Dataset A AUC: 0.7662 (Rank #2)
Dataset B AUC: 0.6422 (Rank #10)
Dropped 8 ranks between datasets
Stability of 83.8% indicates overfitting
F1 also dropped significantly: 0.5417 (A) vs 0.3111 (B)

Architecture¶

flowchart TD
    A["Input Features (339)"] --> B["Feature Selection → 200 features"]

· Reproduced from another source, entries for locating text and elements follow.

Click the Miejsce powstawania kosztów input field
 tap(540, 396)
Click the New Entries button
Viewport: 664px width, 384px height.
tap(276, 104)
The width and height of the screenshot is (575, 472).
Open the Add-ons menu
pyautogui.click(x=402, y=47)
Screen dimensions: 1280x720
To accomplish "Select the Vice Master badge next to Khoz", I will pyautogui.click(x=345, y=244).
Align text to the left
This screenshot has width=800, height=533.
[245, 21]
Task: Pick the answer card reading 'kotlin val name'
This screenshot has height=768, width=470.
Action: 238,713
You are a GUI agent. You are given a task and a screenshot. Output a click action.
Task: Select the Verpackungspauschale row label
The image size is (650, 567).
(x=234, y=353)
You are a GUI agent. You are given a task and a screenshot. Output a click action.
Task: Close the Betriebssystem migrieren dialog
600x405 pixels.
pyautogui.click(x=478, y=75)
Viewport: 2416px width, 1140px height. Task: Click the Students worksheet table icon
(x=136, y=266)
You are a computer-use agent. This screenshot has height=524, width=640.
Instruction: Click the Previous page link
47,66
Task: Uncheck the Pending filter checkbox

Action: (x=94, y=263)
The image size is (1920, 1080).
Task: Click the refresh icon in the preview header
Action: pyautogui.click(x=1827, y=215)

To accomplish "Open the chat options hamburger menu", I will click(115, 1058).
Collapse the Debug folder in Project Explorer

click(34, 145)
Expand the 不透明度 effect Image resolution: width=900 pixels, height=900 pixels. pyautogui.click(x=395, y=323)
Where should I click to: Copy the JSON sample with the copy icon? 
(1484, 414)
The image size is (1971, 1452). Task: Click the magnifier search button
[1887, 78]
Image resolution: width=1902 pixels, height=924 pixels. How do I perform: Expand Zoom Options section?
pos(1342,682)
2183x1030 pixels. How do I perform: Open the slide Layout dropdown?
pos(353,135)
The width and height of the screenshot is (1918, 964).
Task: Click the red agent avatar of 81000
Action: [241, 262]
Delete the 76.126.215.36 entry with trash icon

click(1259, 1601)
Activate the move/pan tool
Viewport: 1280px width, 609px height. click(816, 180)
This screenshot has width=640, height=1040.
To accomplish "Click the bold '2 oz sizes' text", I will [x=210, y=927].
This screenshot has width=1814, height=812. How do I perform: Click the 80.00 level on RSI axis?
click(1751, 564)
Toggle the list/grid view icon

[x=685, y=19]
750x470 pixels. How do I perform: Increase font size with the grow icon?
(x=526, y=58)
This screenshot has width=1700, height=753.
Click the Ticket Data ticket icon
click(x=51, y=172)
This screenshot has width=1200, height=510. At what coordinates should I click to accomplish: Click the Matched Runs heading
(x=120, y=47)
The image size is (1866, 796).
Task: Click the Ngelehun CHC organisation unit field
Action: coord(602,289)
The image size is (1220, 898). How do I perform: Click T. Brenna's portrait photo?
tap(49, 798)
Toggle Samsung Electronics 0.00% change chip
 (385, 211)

    B --> C1["MLP 1 Deep"]
    B --> C2["MLP 2 Wide"]
    B --> C3["Gradient Boosting"]
    B --> C4["Random Forest"]
    B --> C5["XGBoost"]
    B --> C6["LightGBM"]
    B --> C7["ExtraTrees"]

    C1 --> D["Out-of-Fold Predictions"]
    C2 --> D
    C3 --> D
    C4 --> D
    C5 --> D
    C6 --> D
    C7 --> D

    D --> E["Meta-Learner (LogReg)"]
    E --> F["Final Probability"]

Base Models¶

Neural Networks¶

MLP 1 (Deep)

MLPClassifier(
    hidden_layer_sizes=(256, 128, 64, 32),
    activation='relu',
    alpha=0.0005
)

MLP 2 (Wide)

MLPClassifier(
    hidden_layer_sizes=(400, 200, 100),
    activation='tanh',
    alpha=0.005
)

Tree-Based¶

XGBoost

XGBClassifier(
    n_estimators=500,
    max_depth=12,
    learning_rate=0.03
)

LightGBM

LGBMClassifier(
    n_estimators=500,
    max_depth=12,
    learning_rate=0.03
)

Meta-Learner¶

LogisticRegression(C=1.0, max_iter=1000)

Feature Set (339 Features)¶

Statistical moments per segment
Distribution comparisons (Wasserstein, KL divergence)
Wavelet decomposition coefficients (db4, sym4, coif2)
Spectral features from FFT
Hypothesis test statistics

Stacking Process¶

Split training data into K folds
For each fold: Train base models on K-1 folds, predict on held-out fold
Combine all out-of-fold predictions as meta-features
Train meta-learner on meta-features

Usage¶

cd meta_stacking_7models
python main.py --mode train --data-dir /path/to/data --model-path ./model.joblib

Comparison with Other Models¶

Model	Robust Score	Stability	Dataset A	Dataset B
xgb_tuned_regularization	0.715	96.3%	0.7423	0.7705
weighted_dynamic_ensemble	0.664	98.4%	0.6742	0.6849
meta_stacking_7models	0.538	83.8%	0.7662	0.6422

Note: Despite achieving the highest F1 score on Dataset A, the model's low stability (83.8%) resulted in a robust score of only 0.538 and a large performance drop on Dataset B.